杉山 『スパイダーマン』って「小僧なヒーロー」というイメージがあるから、役者を代えていかざるを得ないんですね。

菅家 高校生ですからね。

杉山 前の『アメイジング・スパイダーマン』(2012年)のアンドリュー・ガーフィールドって嵐の二宮君と同い年ぐらいなんです。その前の『スパイダーマン』シリーズ(2002年〜)のトビー・マグワイアに至っては伊藤英明君と同い年で、さすがにあの2人にもう高校生は無理です(笑)。

園田 『アメイジング・スパイダーマン』って、なんかウエットな感じがしませんか。主人公がくよくよ悩んで。
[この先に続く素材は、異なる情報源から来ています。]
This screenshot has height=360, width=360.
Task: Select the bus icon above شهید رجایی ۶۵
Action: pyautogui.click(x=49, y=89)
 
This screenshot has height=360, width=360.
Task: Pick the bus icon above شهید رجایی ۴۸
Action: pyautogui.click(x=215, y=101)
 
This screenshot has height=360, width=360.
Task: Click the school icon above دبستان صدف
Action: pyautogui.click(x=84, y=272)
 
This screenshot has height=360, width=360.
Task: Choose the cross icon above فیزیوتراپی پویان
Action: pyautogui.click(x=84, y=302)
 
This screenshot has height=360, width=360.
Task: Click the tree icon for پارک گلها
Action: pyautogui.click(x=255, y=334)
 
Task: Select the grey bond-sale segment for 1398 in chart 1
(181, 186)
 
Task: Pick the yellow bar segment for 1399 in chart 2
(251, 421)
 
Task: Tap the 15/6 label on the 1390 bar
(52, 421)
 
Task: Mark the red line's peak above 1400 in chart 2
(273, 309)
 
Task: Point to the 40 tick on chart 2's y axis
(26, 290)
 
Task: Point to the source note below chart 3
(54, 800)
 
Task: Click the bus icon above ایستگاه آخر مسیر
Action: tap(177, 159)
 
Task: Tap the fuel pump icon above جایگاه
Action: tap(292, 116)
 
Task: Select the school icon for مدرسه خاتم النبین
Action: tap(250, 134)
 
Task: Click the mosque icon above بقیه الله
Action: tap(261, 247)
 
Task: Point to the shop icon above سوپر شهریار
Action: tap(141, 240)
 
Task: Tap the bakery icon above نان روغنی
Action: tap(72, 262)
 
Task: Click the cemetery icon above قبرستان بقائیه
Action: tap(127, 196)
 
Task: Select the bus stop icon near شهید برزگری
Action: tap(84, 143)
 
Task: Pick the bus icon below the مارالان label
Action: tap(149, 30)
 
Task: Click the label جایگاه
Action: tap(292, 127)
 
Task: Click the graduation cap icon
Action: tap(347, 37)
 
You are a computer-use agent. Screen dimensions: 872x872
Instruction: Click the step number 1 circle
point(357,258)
こちらは爽快感を求めているのに何を悩んでいるのかと。

杉山 トビー・マグワイアのスパイダーマンって典型的ないじめられっ子で、のび太君みたいな子なんだけど、アンドリューって、今風の若者の悩みですよね。

フェイスブックのマーク・ザッカーバーグみたいな子が悩んでいることにフォーカスしているスパイダーマンらしい。だからちょっと七面倒くさい。

園田 リアルすぎてしまって。

菅家 最近のトム・ホランドのスパイダーマン(『スパイダーマン・ホームカミング』、2017年)のミレニアル感はよかったですね。アイアンマンにミッションに呼ばれて、キャプテン・アメリカのシールドを取ったりするのを携帯でずっと撮っている。「イエーイ!」みたいな感じ。ああいう軽さは私はすごく好きで、新しいキャラクターだなと思いました。

園田 コミックに一番近いのかなと思いましたけど。

杉山 近いですね。トム・ホランド版って、ほかにヒーローがいる世界で、小僧なヒーローがなんとかしなきゃ、という焦りがあるわけです。『ジャスティス・リーグ』のフラッシュも結構おどおどしていてよかったですね。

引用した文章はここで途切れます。